Four Tier 2 nations faced Tier 1 opposition during the international window. Ireland and Italy hosted Fiji, the first time since 2009 for Ireland. England and Scotland played host to Samoa. France and Wales hosted historic matches against Tier 2 opposition, with Wales playing Georgia for the first time and France hosting Japan for the first time in the professional era; Japan's previous visit to France came in 1973. For Japan this was the third time in five years that they had played two Tier 1 opponents during the November tests, having already hosted Australia prior to their away match against France.

Tier 2 and Tier 3
After defeating Canada and the United States away earlier in the year, Georgia played host to the same opposition at home.
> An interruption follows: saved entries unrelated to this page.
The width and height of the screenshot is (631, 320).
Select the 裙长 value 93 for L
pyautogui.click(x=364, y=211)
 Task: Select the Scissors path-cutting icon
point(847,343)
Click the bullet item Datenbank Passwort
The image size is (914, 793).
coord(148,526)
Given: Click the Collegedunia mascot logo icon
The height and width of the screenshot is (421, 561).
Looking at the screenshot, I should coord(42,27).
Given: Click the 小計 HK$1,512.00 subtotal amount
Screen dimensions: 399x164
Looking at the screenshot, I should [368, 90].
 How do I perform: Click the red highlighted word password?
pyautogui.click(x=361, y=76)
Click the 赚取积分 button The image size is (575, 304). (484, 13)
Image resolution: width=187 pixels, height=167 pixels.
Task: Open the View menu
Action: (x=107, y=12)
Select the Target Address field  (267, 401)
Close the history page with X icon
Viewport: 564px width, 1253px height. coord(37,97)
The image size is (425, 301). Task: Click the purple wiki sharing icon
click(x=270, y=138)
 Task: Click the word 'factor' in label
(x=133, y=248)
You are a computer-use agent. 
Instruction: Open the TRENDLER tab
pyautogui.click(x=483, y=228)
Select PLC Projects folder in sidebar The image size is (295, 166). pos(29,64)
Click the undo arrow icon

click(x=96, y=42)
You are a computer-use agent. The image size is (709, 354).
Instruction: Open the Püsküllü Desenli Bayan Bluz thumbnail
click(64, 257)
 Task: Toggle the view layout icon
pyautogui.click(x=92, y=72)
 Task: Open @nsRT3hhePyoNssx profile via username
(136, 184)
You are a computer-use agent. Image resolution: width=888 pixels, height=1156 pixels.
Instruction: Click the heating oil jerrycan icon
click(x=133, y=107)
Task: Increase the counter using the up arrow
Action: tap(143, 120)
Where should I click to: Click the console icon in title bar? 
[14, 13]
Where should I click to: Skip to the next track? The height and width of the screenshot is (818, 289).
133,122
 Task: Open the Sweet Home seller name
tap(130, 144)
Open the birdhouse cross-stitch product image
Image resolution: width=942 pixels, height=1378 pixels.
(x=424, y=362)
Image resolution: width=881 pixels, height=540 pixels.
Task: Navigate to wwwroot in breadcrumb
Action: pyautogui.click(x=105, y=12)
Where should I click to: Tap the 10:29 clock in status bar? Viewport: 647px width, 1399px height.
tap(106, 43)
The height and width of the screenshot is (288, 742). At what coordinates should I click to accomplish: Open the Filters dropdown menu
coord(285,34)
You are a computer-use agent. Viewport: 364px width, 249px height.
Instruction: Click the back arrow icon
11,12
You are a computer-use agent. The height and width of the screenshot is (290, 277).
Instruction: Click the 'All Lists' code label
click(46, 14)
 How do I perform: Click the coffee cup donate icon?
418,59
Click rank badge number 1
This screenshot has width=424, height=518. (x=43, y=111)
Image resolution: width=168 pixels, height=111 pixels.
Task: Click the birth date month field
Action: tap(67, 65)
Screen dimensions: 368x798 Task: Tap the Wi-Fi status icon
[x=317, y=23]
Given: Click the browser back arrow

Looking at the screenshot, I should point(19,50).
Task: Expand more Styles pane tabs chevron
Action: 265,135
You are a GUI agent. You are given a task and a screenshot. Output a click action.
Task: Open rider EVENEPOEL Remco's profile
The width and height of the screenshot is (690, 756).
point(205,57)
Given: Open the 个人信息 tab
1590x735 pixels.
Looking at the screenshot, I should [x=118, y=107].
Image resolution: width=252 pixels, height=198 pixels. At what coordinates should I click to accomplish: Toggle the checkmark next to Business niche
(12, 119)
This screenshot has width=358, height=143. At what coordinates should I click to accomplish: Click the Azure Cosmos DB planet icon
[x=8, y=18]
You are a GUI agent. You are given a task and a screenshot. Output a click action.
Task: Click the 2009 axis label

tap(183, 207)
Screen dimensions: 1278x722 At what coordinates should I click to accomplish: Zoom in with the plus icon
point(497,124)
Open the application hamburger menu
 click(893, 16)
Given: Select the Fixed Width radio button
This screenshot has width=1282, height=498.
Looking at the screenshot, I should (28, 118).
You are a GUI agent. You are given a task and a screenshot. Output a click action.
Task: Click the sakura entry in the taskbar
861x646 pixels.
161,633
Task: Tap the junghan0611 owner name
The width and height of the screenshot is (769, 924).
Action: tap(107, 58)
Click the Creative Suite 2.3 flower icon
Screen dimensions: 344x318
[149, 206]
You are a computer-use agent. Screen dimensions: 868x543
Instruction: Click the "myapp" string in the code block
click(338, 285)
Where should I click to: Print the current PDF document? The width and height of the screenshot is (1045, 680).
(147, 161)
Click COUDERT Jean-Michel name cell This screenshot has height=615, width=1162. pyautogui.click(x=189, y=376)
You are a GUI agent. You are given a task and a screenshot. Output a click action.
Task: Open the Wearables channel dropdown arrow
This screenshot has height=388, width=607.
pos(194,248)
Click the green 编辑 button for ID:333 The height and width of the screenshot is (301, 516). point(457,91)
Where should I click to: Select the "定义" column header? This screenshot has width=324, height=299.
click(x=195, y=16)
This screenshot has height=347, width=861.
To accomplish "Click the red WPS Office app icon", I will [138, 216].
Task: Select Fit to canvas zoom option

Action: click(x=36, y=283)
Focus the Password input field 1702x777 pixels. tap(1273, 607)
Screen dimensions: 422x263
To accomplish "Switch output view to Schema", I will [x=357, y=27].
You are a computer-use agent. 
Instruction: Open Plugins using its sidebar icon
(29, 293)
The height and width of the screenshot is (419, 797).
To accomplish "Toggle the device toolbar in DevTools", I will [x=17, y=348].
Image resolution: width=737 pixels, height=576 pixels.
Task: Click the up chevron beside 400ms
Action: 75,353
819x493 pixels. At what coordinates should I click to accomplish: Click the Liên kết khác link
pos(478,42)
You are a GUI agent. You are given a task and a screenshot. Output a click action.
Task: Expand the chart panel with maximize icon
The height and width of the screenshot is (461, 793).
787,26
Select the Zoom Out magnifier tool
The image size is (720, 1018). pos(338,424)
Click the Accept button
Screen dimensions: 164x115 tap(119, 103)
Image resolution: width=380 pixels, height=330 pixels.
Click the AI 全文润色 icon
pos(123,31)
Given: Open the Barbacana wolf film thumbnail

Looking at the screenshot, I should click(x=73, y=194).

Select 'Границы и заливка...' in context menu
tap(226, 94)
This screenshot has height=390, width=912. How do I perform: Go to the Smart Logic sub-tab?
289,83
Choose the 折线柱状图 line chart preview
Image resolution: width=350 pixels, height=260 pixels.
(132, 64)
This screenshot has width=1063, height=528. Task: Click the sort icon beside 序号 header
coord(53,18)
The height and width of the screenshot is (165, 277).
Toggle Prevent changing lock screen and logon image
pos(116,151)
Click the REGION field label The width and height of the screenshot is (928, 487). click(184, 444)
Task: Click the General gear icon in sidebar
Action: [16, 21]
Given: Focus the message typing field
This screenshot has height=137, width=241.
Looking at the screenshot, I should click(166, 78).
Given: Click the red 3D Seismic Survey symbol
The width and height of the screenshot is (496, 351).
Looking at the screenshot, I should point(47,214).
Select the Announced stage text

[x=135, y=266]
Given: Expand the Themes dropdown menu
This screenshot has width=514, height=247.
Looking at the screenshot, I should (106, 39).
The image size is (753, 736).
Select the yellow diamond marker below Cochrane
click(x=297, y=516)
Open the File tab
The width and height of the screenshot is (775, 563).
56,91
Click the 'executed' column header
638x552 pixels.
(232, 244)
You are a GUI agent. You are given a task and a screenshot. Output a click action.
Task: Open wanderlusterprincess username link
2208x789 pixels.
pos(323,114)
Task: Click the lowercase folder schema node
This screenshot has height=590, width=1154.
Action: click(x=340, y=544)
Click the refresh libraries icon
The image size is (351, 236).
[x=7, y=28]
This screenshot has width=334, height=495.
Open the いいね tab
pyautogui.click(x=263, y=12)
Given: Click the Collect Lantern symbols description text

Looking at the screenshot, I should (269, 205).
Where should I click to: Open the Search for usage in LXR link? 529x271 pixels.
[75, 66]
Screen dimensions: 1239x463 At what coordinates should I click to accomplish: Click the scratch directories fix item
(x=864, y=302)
Romania took on Pacific opposition, hosting Samoa, and playing Samoa, for the first time since 1989, before playing host to Tonga after losing for the first time against them in 2015. For the second year in a row, Spain faced Tier 2 opposition from outside of Europe, facing Canada in what was the first meeting since they first played in 2010. As in previous November internationals, travelling Tier 2 nations faced each other at neutral venues in Europe. This year saw Japan face Tonga in Toulouse, while Fiji faced Canada in Narbonne. With Uruguay's 2019 Rugby World Cup qualifier play-offs taking place in February 2018, they embarked on a two-test series against Namibia as preparation. This was the first time since 2000 that the two nations has met, and the first time Namibia hosted the Los Teros.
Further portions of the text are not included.